At MedShadow, we love pharmacists. That’s because our mission is to protect you from the side effects of drugs. Doctors are great; they are disease and health specialists. Pharmacists are medication managers. We consider pharmacists to be your last line of defense before a medical prescription error reaches you.
Your pharmacist makes sure you get the medicine your doctor ordered, in the amount specified, and clearly explains to you how to take it (with food? In the morning? etc.).

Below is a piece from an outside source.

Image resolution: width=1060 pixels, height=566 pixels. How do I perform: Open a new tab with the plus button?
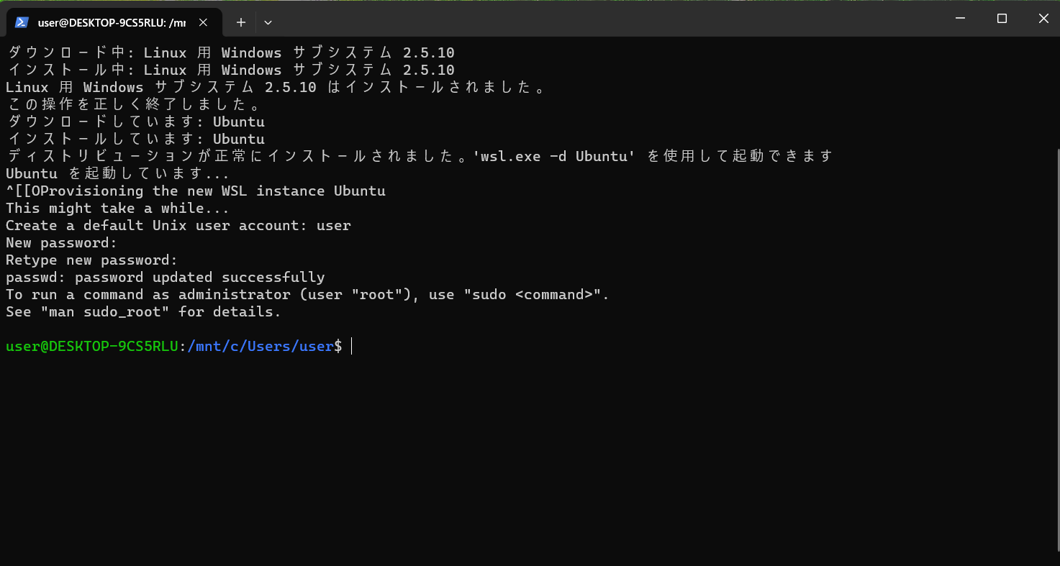coord(241,22)
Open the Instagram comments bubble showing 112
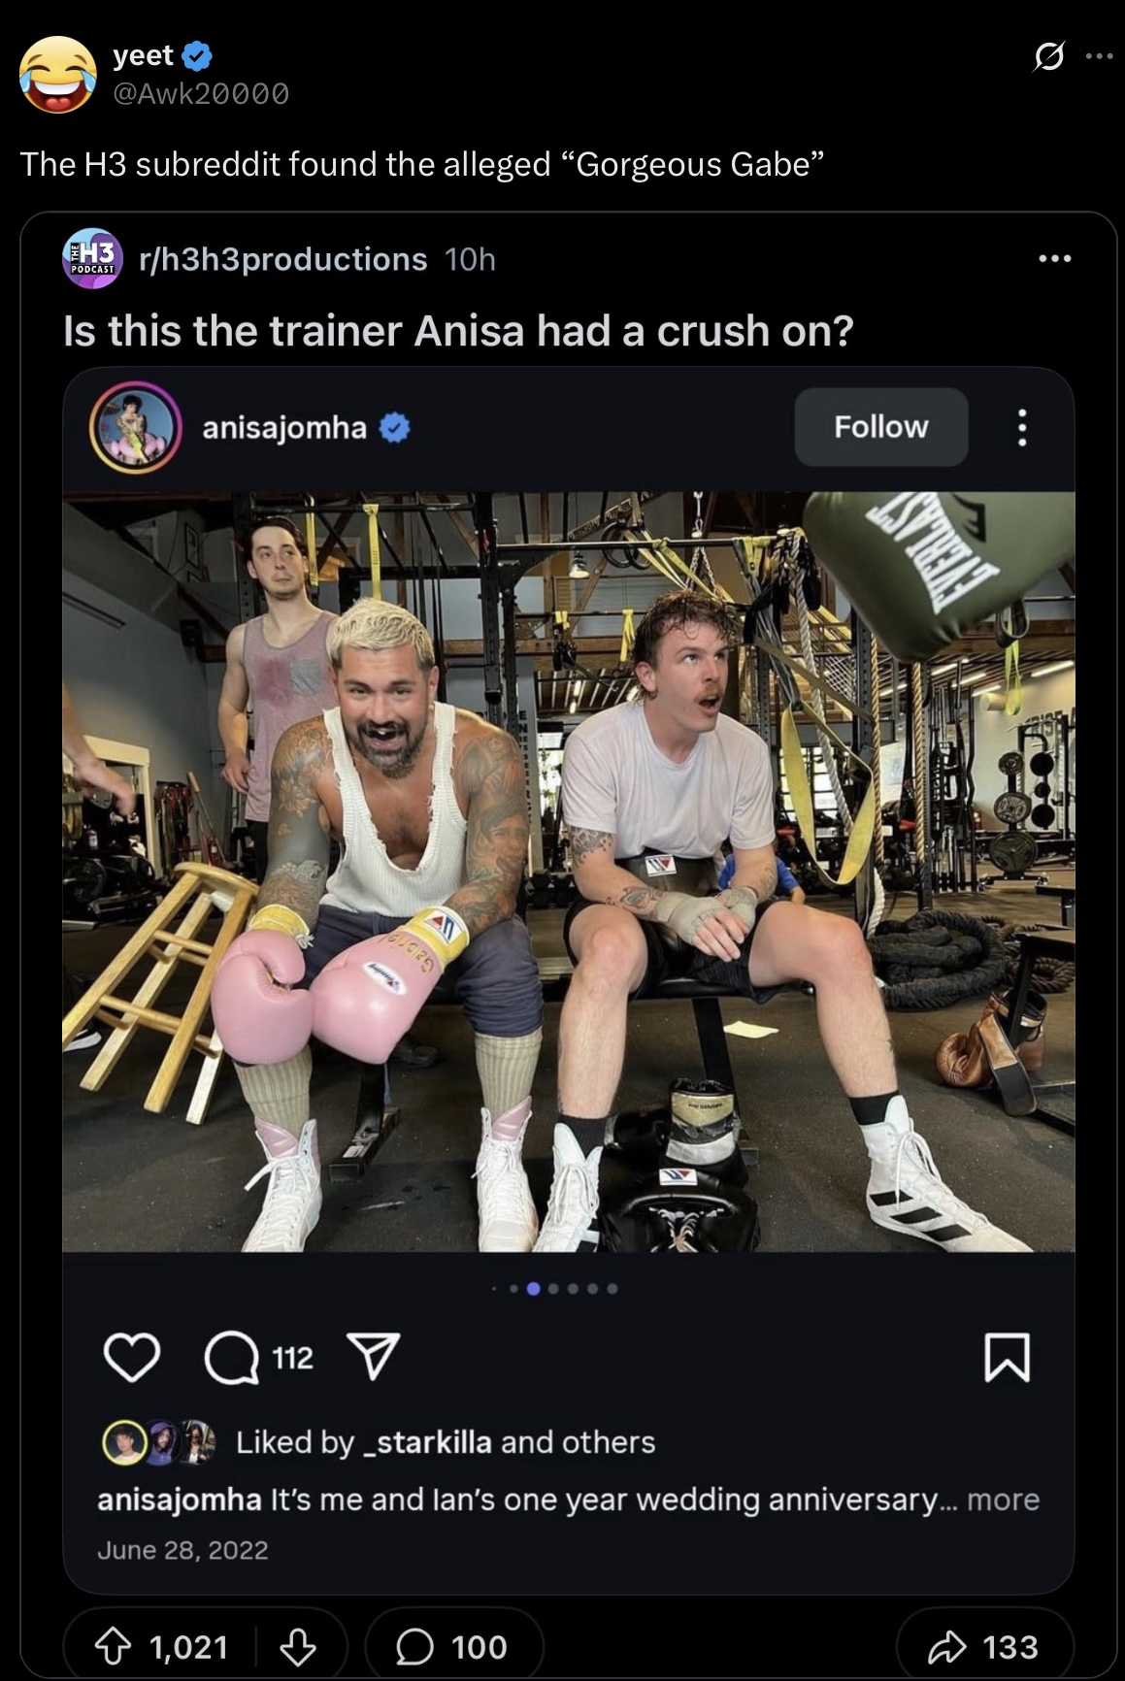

If the prescription is unclear or if the doctor ordered a drug that will conflict with your other medicines or supplements, your pharmacist will reach out to your healthcare provider and can save you from adverse events that could land you in the hospital or worse.
That’s why we recommend that you use only one pharmacy to fill your prescriptions and use that same pharmacy to buy your over-the-counter (OTC) meds and vitamin/herbal supplements. That way, when you are trying to remember if you are supposed to use acetaminophen or ibuprofen for your headache, your pharmacist is right at the counter and can tell you for sure. All for the price of a prescription.
But what happens when pharmacies are understaffed? When lines are long? When everyone has questions that day? What happens when that is every day?
That’s what pharmacists at Walgreens are complaining about amid recent “walkouts.” Pharmacists are human, too. In the past few years, pharmacists have been shouldering some of the wellness care that doctors and their staff historically managed. Flu shots, Covid shots, RSV shots, smoking cessation, cholesterol management, and blood pressure can all be handled at the pharmacist’s counter. In some cases, pharmacists can order medicine for you without consulting with a doctor. Pharmacists can conduct a review of all your meds and work with your doctor to eliminate some if no longer indicated (a process called deprescribing). And pharmacists field problems with insurance covering drugs.
Short staffing can lead to shortcuts. Did your pharmacists have the three minutes it might take to make sure your new medicine doesn’t have bad interactions with your old medicine?
Walgreens is experiencing pharmacist walkouts because of the understaffing problem. Pharmacists told CNN, “increased demand for prescriptions, shots, and other services without sufficient staff to fulfill the orders made it nearly impossible to do their jobs properly and created potentially unsafe conditions for customers.”
Just last month, CVS was forced to close 22 pharmacy locations during two different walkout events. Spanning two weeks in the Kansas City area, these planned protests prompted the Rhode Island-based CVS to meet with its staff. Staff was reassured with promises of additional support and higher overtime pay.
Even though we call pharmacists your “last line of defense,” in reality you are your own last line of defense. During walkouts or when you can see the pharmacist is overwhelmed, or any other time you are buying a drug from the pharmacy, you have to make the final decision on safety.
Check your prescription before you leave the pharmacy counter. Make sure it is the drug your healthcare provider ordered and that the instructions match what the doctor told you in the office. If you have a question, insist on speaking with the pharmacist directly. Your life could depend on it.